**Exercise requirements:** Pull out every line in the listing below that contains the string "axis", copying each line in full.

:: Provided records

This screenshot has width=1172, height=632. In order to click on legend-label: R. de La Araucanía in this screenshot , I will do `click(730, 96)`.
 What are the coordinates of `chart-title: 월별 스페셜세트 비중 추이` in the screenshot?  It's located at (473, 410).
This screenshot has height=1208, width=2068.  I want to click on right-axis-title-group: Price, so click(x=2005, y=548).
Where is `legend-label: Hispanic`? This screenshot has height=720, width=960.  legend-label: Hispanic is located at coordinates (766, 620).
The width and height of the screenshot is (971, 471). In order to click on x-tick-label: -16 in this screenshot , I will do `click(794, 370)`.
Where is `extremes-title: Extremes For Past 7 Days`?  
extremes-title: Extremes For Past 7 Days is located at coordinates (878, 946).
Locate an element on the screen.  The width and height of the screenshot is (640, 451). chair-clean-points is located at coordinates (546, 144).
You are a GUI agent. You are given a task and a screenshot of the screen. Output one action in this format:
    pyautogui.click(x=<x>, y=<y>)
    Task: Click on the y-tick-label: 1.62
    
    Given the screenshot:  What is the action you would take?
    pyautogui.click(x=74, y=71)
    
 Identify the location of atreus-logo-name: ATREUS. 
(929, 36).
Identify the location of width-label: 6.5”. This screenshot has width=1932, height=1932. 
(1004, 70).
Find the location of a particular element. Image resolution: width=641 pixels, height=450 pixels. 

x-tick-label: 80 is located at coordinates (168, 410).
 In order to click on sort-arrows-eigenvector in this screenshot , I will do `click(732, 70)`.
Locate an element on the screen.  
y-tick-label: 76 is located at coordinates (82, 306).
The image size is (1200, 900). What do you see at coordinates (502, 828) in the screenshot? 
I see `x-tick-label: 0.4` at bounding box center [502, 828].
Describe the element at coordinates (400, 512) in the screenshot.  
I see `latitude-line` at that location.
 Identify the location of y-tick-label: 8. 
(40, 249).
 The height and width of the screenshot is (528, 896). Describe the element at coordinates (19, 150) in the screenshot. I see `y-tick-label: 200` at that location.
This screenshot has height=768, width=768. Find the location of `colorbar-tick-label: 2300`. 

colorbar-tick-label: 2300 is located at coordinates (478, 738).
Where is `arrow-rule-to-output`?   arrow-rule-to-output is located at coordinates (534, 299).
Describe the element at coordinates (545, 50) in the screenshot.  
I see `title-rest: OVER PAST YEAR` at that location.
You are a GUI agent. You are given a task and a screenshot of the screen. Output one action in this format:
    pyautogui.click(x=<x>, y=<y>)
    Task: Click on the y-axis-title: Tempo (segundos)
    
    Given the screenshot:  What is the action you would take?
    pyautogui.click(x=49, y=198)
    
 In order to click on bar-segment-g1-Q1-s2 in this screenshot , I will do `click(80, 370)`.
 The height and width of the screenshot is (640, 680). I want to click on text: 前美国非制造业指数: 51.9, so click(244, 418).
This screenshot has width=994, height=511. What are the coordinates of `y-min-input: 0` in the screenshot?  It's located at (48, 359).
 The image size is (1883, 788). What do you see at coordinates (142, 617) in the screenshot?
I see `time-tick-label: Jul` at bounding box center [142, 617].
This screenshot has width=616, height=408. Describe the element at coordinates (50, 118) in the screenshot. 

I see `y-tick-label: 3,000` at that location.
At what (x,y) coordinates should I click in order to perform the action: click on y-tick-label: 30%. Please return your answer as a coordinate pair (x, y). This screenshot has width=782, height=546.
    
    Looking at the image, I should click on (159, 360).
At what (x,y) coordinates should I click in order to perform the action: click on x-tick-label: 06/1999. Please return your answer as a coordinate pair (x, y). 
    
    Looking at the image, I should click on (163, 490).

::::

**Result of the exercise:**
This screenshot has height=1208, width=2068.  I want to click on right-axis-title-group: Price, so click(x=2005, y=548).
    Task: Click on the y-axis-title: Tempo (segundos)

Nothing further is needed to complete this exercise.